→ **What the exercise asks**
From the line containing "Where should I click to: Toggle" to the last line of the records below, repeat every line exactly and add nothing else.

→ **Provided material**
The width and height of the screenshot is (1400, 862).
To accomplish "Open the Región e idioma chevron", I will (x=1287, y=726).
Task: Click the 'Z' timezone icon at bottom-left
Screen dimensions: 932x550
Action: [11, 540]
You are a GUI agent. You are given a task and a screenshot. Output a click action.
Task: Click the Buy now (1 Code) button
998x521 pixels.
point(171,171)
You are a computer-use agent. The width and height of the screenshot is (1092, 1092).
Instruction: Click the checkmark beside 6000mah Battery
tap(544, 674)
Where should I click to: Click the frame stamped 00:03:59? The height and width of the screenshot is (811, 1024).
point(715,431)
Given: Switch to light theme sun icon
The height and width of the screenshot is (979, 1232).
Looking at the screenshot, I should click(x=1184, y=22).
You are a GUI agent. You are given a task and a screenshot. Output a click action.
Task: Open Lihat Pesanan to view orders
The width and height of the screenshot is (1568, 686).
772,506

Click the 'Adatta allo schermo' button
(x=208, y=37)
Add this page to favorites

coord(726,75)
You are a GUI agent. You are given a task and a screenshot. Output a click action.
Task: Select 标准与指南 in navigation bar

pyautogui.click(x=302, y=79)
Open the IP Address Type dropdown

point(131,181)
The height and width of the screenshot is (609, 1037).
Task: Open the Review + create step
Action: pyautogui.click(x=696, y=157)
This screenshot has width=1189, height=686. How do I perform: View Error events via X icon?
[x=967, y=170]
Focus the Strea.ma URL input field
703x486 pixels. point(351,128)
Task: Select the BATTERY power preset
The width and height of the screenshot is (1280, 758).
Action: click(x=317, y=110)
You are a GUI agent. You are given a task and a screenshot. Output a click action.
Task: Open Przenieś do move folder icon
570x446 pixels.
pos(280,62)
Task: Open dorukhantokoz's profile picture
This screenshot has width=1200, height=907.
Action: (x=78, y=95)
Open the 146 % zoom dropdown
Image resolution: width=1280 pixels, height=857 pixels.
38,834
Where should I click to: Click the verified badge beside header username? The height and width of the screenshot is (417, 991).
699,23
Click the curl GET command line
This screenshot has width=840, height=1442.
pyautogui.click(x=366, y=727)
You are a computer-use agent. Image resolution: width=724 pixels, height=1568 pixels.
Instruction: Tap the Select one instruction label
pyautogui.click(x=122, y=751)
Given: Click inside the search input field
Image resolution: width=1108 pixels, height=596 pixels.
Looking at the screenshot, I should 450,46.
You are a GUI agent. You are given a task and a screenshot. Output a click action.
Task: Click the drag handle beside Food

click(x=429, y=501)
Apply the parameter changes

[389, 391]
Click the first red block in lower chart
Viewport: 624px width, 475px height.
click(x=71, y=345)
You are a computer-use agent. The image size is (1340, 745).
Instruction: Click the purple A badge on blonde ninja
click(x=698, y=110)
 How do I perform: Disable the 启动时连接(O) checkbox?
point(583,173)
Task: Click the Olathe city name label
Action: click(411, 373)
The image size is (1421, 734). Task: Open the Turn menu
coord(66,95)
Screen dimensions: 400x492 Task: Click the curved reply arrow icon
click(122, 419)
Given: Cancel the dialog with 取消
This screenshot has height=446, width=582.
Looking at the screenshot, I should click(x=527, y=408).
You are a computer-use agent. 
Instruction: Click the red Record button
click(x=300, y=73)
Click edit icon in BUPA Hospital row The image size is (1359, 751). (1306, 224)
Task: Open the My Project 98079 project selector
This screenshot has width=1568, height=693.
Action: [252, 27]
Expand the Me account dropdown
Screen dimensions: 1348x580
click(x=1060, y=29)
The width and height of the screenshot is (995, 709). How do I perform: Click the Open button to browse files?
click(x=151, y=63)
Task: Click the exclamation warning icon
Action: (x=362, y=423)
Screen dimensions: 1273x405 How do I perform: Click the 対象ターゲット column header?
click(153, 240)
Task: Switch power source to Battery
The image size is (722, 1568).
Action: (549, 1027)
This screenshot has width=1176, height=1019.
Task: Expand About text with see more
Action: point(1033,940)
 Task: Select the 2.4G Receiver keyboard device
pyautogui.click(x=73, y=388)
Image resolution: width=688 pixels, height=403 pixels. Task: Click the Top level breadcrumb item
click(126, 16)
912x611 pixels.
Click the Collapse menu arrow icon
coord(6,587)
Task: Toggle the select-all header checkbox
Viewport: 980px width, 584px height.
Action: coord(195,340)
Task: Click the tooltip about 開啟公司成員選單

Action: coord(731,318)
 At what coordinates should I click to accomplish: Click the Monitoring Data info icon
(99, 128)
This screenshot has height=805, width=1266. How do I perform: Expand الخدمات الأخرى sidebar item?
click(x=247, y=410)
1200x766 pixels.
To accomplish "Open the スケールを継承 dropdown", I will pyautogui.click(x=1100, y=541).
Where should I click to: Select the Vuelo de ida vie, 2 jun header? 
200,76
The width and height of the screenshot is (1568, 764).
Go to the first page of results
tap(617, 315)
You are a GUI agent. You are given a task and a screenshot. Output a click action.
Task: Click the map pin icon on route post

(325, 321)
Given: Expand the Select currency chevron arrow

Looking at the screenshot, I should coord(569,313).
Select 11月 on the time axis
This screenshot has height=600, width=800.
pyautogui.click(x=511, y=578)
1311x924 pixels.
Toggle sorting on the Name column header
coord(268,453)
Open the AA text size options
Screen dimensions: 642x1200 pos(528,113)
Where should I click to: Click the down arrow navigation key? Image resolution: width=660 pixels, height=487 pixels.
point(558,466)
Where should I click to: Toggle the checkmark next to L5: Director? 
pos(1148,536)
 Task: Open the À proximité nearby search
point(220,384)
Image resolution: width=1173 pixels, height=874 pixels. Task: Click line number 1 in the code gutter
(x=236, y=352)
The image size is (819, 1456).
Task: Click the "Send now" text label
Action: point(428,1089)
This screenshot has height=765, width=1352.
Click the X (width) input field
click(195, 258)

→ **Worked solution**
Where should I click to: Toggle the checkmark next to L5: Director? 
pos(1148,536)
 Task: Open the À proximité nearby search
point(220,384)
Image resolution: width=1173 pixels, height=874 pixels. Task: Click line number 1 in the code gutter
(x=236, y=352)
The image size is (819, 1456).
Task: Click the "Send now" text label
Action: point(428,1089)
This screenshot has height=765, width=1352.
Click the X (width) input field
click(195, 258)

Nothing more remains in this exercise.